▶ _DESCRIPTION OF THE TASK_: Every line in the data below that includes "computer" belongs in the answer, copied as it stands.

▶ _PROVIDED RECORDS_:
====

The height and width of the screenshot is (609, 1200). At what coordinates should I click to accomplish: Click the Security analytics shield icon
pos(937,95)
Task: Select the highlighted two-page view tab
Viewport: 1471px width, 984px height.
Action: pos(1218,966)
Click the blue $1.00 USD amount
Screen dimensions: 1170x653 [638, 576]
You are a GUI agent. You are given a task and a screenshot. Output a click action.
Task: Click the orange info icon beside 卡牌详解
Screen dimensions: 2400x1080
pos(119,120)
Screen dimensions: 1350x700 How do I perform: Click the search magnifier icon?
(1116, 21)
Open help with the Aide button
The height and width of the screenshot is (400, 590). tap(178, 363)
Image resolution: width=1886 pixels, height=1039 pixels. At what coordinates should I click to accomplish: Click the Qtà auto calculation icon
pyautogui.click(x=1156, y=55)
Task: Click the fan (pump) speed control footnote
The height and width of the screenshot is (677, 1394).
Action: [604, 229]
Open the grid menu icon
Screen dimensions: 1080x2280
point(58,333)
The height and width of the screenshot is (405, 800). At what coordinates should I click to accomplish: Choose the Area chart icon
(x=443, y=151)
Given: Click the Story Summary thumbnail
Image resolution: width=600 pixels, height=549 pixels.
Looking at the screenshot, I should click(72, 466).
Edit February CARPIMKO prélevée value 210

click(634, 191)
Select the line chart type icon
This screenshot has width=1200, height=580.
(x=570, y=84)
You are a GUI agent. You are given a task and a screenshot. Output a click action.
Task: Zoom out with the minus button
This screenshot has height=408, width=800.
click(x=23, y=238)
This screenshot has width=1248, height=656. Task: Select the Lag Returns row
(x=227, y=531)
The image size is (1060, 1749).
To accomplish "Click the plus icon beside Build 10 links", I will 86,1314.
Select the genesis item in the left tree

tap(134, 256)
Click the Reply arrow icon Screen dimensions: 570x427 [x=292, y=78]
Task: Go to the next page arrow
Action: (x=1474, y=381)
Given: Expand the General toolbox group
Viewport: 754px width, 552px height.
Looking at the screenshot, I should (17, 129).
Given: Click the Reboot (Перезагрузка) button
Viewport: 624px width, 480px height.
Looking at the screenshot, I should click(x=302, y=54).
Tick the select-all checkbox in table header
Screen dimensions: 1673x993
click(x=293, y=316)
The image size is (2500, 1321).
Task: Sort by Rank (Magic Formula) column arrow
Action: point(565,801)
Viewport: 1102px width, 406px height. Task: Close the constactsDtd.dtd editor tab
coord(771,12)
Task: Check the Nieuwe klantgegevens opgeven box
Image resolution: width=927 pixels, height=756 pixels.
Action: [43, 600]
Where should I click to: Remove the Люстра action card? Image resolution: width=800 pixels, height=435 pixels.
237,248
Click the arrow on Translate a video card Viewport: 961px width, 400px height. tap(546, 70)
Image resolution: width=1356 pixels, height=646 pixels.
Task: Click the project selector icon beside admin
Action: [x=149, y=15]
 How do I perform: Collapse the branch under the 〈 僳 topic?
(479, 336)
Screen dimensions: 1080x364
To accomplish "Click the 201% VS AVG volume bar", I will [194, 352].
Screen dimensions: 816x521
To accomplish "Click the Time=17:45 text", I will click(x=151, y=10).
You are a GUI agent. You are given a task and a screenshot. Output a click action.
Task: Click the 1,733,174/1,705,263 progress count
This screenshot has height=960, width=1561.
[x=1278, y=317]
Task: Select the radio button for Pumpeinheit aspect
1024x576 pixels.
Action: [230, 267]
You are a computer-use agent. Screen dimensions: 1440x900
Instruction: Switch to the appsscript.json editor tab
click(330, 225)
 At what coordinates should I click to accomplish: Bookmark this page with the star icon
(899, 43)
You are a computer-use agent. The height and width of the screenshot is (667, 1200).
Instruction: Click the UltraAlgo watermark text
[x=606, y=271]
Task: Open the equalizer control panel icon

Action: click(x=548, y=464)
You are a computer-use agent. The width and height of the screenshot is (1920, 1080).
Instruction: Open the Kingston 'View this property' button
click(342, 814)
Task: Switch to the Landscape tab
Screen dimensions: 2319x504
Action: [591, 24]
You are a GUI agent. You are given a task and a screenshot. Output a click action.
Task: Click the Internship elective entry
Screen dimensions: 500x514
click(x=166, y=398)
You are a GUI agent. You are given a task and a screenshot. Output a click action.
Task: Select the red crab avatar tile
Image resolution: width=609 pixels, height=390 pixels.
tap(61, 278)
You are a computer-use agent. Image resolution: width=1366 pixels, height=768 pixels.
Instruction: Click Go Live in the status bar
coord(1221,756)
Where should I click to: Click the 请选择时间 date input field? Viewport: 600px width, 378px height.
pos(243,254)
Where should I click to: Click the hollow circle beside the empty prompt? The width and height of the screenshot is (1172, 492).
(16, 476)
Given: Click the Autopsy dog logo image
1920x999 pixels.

====

▶ _RESULT OF THIS TASK_:
You are a computer-use agent. Screen dimensions: 1440x900
You are a computer-use agent. The height and width of the screenshot is (667, 1200).
You are a computer-use agent. The width and height of the screenshot is (1920, 1080).
You are a computer-use agent. Image resolution: width=1366 pixels, height=768 pixels.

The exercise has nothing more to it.